Among the titles which were moved to closed stack sections, and are now only available on request, is the critically acclaimed And Tango Makes Three. The book, about two male penguins that fall in love and build a family together with the help of a zookeeper, was published in 2005 by Simon & Schuster and was nominated for a host of awards. The Leisure and Cultural Services Department refused to disclose when the decision to remove the books from public view was made.
2. Hong Kong Ballet causes a stir
Hong Kong Ballet got caught up in a censorship row in 2013 after cutting a controversial section from the premiere of The Dream of the Red Chamber, a collaboration between the Hong Kong Ballet and Germany’s Ballett Dortmund. At the end of the ballet, a 12-minute projection sequence depicted different stages in China’s history including the Ming dynasty, Qing dynasty, the provisional Republic of China and the Cultural Revolution.

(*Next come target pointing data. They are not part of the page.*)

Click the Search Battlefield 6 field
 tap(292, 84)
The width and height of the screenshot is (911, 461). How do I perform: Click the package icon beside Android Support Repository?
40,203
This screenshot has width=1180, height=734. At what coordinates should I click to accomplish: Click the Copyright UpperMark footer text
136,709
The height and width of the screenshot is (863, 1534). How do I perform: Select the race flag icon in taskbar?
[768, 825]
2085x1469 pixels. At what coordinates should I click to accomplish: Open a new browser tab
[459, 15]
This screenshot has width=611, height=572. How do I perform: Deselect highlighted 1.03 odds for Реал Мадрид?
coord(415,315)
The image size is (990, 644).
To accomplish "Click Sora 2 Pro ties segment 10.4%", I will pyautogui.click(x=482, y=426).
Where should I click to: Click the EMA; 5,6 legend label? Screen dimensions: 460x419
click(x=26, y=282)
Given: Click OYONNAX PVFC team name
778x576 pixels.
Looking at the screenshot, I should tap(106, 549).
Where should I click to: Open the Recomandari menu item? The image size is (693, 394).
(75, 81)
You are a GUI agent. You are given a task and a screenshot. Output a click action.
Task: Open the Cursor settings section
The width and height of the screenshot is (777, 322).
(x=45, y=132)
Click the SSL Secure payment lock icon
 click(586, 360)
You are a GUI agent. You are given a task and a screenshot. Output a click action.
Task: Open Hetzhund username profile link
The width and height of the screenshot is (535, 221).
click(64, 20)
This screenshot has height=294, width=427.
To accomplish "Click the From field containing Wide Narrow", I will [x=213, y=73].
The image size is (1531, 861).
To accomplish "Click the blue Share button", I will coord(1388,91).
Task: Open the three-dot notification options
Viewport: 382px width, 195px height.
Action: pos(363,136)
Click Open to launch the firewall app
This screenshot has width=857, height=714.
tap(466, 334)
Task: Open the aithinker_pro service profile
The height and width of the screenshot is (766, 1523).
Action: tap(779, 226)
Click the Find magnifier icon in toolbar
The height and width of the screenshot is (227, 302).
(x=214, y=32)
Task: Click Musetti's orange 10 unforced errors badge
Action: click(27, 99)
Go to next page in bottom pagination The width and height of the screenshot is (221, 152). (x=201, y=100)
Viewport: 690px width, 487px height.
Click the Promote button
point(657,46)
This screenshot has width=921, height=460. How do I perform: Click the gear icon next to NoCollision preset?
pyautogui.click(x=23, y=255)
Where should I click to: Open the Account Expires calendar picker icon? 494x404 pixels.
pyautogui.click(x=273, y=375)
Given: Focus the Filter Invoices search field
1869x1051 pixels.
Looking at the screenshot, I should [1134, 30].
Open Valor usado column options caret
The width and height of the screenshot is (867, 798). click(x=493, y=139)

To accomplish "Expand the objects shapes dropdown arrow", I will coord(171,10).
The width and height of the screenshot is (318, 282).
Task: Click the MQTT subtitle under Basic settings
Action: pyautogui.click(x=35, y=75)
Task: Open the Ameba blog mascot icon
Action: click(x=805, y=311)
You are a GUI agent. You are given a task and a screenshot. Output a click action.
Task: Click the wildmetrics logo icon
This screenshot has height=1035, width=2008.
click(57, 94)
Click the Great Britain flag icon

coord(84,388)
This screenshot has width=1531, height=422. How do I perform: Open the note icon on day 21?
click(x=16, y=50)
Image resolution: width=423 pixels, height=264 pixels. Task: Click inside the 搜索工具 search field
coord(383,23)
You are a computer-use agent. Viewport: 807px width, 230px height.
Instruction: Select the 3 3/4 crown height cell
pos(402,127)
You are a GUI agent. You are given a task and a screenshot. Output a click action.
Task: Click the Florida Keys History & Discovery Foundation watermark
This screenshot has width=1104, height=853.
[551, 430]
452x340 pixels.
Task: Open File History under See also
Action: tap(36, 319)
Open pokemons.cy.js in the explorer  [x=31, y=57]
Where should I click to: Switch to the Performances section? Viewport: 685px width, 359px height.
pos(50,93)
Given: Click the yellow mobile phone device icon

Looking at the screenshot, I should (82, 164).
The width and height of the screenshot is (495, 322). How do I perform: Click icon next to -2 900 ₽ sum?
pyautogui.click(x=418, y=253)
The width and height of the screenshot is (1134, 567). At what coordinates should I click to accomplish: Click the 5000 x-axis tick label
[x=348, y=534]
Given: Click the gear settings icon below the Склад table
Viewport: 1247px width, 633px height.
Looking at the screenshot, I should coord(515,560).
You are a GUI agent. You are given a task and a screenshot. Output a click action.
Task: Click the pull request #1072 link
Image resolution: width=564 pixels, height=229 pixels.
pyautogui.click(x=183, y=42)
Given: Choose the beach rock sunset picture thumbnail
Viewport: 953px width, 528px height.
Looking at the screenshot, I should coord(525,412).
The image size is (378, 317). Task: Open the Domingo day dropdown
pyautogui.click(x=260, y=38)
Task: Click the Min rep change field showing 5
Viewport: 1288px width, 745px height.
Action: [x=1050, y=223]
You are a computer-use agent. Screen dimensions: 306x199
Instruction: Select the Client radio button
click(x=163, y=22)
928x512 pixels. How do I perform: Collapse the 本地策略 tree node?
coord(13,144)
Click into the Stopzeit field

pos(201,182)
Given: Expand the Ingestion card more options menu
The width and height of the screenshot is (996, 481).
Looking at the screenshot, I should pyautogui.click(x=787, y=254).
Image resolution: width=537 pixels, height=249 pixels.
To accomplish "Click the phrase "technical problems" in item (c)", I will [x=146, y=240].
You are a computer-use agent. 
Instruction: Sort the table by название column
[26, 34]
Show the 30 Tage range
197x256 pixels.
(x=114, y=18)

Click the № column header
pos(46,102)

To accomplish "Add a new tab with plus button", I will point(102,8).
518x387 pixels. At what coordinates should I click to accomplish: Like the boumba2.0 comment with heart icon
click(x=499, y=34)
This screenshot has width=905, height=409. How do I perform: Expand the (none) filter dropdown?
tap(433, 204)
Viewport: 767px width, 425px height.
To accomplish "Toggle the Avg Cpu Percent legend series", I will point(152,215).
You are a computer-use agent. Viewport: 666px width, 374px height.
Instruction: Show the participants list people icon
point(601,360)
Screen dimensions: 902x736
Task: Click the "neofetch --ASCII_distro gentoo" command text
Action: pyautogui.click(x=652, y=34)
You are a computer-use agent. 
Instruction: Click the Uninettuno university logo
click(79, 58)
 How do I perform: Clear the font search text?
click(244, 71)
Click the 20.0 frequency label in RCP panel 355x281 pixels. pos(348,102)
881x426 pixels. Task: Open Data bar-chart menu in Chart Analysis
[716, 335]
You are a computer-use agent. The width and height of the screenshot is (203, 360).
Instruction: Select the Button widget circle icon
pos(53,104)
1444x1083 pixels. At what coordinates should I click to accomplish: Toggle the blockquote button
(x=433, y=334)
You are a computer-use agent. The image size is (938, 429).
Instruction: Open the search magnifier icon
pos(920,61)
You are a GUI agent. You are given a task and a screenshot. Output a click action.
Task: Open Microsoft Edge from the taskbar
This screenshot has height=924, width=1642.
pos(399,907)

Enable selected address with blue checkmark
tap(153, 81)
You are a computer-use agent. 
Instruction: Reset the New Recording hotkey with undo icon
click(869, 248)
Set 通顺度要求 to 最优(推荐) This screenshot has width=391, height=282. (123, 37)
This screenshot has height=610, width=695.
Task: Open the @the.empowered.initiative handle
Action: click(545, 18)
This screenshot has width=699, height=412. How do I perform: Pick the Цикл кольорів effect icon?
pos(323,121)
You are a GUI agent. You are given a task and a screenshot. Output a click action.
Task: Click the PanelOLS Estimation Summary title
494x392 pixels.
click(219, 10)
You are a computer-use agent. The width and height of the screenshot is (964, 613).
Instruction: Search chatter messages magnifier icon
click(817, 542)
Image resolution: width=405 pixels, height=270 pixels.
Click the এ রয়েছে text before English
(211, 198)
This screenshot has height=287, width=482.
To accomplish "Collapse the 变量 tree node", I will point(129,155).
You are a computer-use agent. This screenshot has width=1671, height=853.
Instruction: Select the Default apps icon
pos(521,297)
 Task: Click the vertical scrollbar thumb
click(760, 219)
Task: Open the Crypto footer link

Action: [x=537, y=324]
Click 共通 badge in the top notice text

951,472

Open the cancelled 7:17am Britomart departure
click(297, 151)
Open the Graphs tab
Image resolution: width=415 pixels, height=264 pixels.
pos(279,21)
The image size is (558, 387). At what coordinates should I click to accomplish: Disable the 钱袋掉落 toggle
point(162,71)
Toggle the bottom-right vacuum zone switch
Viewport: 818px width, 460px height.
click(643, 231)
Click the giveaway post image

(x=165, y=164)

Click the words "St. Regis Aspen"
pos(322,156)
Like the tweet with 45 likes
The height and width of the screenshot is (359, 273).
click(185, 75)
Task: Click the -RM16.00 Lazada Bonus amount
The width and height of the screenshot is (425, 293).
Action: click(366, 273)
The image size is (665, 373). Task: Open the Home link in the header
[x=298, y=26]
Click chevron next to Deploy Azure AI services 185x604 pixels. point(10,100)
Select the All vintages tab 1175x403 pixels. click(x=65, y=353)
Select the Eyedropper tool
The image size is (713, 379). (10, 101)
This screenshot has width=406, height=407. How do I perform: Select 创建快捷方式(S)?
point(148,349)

In the part depicting the Cultural Revolution, dancers dressed as Red Guards waved around copies of Mao Zedong’s Little Red Book, both historic icons of the turbulent period. Following the premiere, the projection sequence was cut from the show. Media reported at the time that senior management from Hong Kong Ballet met their German counterparts and decided to cut the section because it was politically incorrect.
3. Antony Gormley’s statues
In 2014, the British artist’s Naked Man statues were to appear on Hong Kong rooftops. Titled “Event Horizon”, the 31 fibreglass and iron statues were made from life-size body casts of the artist. But when sponsor Hongkong Land decided to pull the plug on the exhibition it attracted worldwide attention. The company was believed to have withdrawn its support after an investment banker jumped to his death from the top of an office block which belonged to the major Central landlord, in February of that year. Putting Gormley’s figures on the edge of Central rooftops was considered a very badly timed exercise and the original plan was ditched.
Antony Gormley’s Naked Man sculpture fenced off in Hong Kong Central district after complaint it is an ‘obstruction’
After the project was put on hold for more than a year, five life-size Naked Man sculptures were eventually mounted on the rooftops of City Hall lower block, Hip Shing Hong Centre, New World Tower II, St. George’s Building and the Queensway Government Offices.
4. Book Fair bans pseudo-models
In 2010, the Hong Kong Book Fair got into another censorship tangle when it banned pseudo-models from appearing at the event after they had appeared the previous year and signed copies of their risqué photo books. The models, who don’t have any training, are known as lang mo in Cantonese. They attracted droves of besotted young male fans on their initial appearance at the show, but they were accused of hijacking a cultural event to promote themselves.
“The purpose of the Book Fair is to promote a good reading culture and it is a healthy event,” spokesman William Cheung was quoted saying. “Last year, we received lots of complaints from parents, educational and religious groups concerning [these pseudo-models’] appearances.”
5. Beauty and the Beast
As if berating 10 children’s books featuring same-sex parents and other LGBT themes wasn’t enough, last year the Family School Sexual Orientation Discrimination Ordinance Concern Group, also opposed the rating of the Disney live-action film over claims it contained homosexual content. The group submitted a petition letter to the Hong Kong film classification authority to oppose its rating, which it had deemed suitable for all ages. The group said the film included gay scenes and neglected to criticise “gay-related behaviour or lifestyle” in any way.
A Disney spokeswoman later confirmed “the film has not been and will not be cut”, while a spokeswoman for the film authority said their panel unanimously agreed that it should be rated as suitable for all ages.